Dallas, Texas
9 days ago
Principal System Engineer - Production Operations

Job Description:

Join AT&T and reimagine the communications and technologies that connect the world. Our Consumer Technology experience team is delivering innovative and reliable technology solutions to power differentiated, simplified customer experiences. Bring your bold ideas and fearless risk-taking to redefine connectivity and transform how the world shares stories and experiences that matter. When you step into a career with AT&T, you won’t just imagine the future-you’ll create it.

The Principal System Engineering of Operations Tier 1 is responsible for helping lead a team of people dedicated to proactively ensuring high availability, reliability and resiliency of AT&T's customer & agent facing experiences and shared omnichannel platforms.

Responsibilities

Provide 24x7 Tier 1 support for customer & agent facing applications operating across eCommerce, Care, & Retail platforms built on microservices based architecture on prem & in Cloud including SaaS: Salesforce, Salesforce Marketing Cloud, MuleSoft, etc.

Management of escalated issues, incidents and outages, triage and driving prompt resolution

Provide prompt visibility and status of escalated issues, incidents and outages to leadership, business partners and other key stakeholders.

Responsible for Site Reliability Engineering aspects such as developing functional and technical knowledgebase of the application, creation of run books, developing observability of the application in terms of alerts, monitoring and dashboards that enable proactive incident and problem detection, triaging of the incidents and helping Tier 2 conduct blameless post-mortems (after action reviews).

Oversee daily T1 operations of premise and hosted applications and experiences, including data centers, compute, storage, data networks, monitoring and NOC.

Work with Release Management related to upcoming changes to production to identify risks and mitigate them.
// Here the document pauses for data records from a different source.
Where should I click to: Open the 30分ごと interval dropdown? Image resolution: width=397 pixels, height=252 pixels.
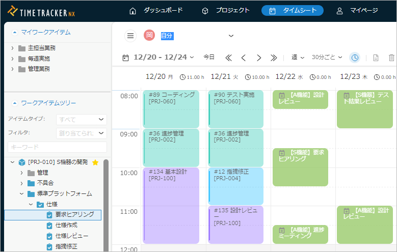[327, 58]
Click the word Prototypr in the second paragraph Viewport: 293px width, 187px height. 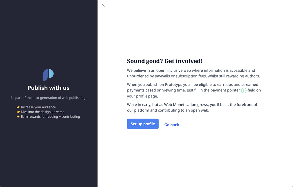click(173, 85)
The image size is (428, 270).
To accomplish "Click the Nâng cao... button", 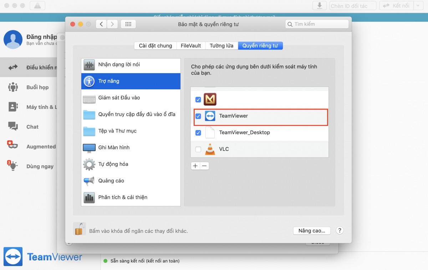I will [312, 231].
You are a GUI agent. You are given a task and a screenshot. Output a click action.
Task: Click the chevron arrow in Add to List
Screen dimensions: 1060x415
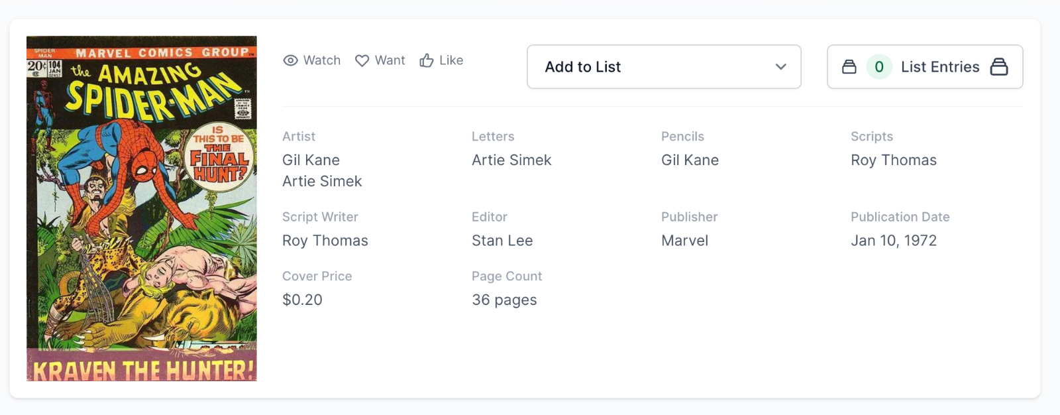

Work closely with Product Development & Tier 2 SRE teams to ensure Knowledge Transfer related to changes to the system well in advance of change getting operationalized.

Optimize the overall T1 on-call process and incident response workflow, including managing the team’s on-call rotation, alert rules, communication methods and incident response plans.

Provide metrics and status reports and review with leadership and stakeholder communities; establish processes surrounding metrics gather, reporting and communication.

Staying current on feature development and how it could affect the system’s overall reliability.

Assist in developing, publishing and continually updating technology operations and support Standard Operating Procedures and detailed T1 documentation based on industry best practices.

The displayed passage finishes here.